The Lantern Room has moved into the down-stairs space where different sections allow diners and parties to use it without clashing with each other. I enjoyed watching members of a wedding party traipsing up and down the stairs but was blissfully unaware of the party they were having. The restaurant is a calm, measured space with wood panelling and seating in grey and grass green. Light colours reflect the light that filters in from the tall windows and glass walls ensure a feeling of space. We sipped a glass of the house champagne and perused the menu.
Summer in the city
I had a difficult time choosing because the smoked salmon and crab chowder sounded good. But it was one of those rare balmy Edinburgh evenings which made me think cool fish instead of soup, and instead of ham hock terrine or baked Camembert. So, I started with the Edinburgh Gin cured salmon with juniper berries, pickled cucumber and lemon mayo. The salmon was served in a confident slab and was that wonderful rich, translucent shade of pink that well-cured salmon gets. I enjoyed the action of cutting and eating it. It was firm in texture, salty – but not too salty – and complimented nicely by the vinegar tang of cucumber.
My friend has the halloumi and charred Meditteranean vegetables with pesto dressing. The veg had body, the halloumi wasn’t over-cooked and the dressing was zingy. It’s a good combination: salty cheese, earthy pesto, fresh vegetables. Everything went well with the crisp Gavi di Gavi we enjoyed with our food.
Fish all the way
The Lantern Rooms food is classic French with modern twists. Among the mains you’ll find coq au vin, wild mushroom ravioli as well as confit of pork belly with chorizo pomme puree and caramelised apple (very tempting). I went for the monkfish and curried mussel broth; my friend for seared tuna on a salad of mouli with a chilli, coriander, mint and lime dressing. The tuna was seared to give a smokey, charred flavour but not so enthusiastically that it went dry. The salad and dressing added acidity and crunch to the dish.

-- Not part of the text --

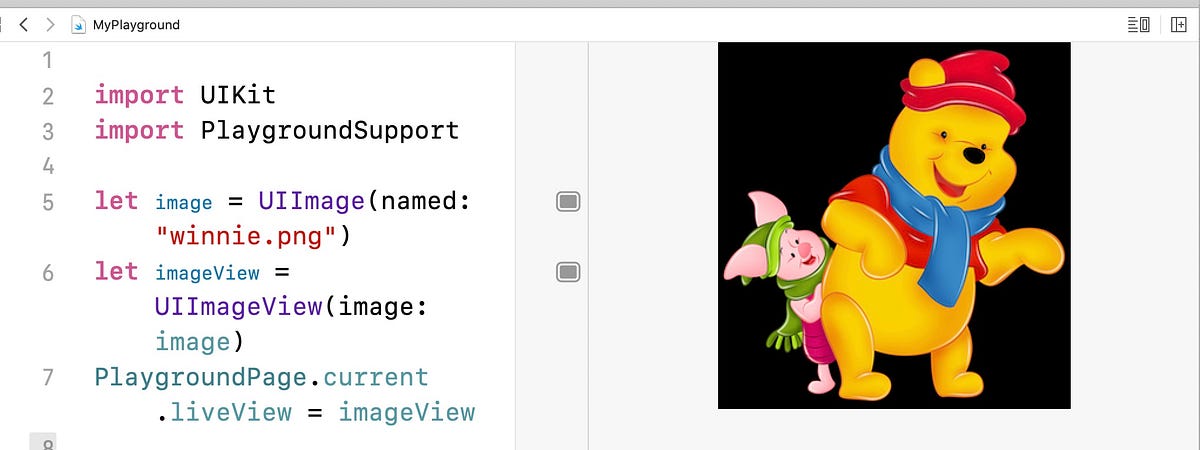Select the UIImageView type in code

point(239,307)
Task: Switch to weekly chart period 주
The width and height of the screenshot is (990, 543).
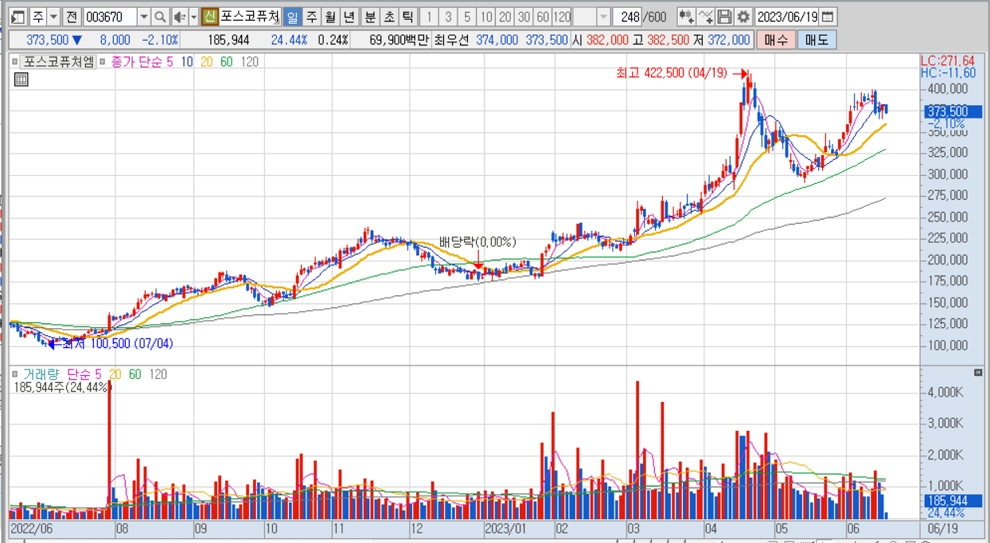Action: [310, 17]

My monkfish was cooked to perfection and the mussel broth was lush. It was a perfectly judged dish: the curry flavour didn’t over-power the mussels or the fish. We had tenderstem broccoli and a red onion, tomato and basil salad on the side. Perfectly refreshing flavours for both tuna and monk fish.
The desserts were temptingly French – tarte tatin, créme brulée, cheese board – with the exception of the cheese cake. I went straight for the chocolate fondant. It’s a challenge, isn’t it? Like a soufflé, if it’s on the menu, I want to try it. It was good. Deep chocolate flavour, melting insides, cool vanilla ice cream on the side. My friend had the white chocolate and raspberry cheese cake. I was too busy enjoying my dessert to pay much attention to his.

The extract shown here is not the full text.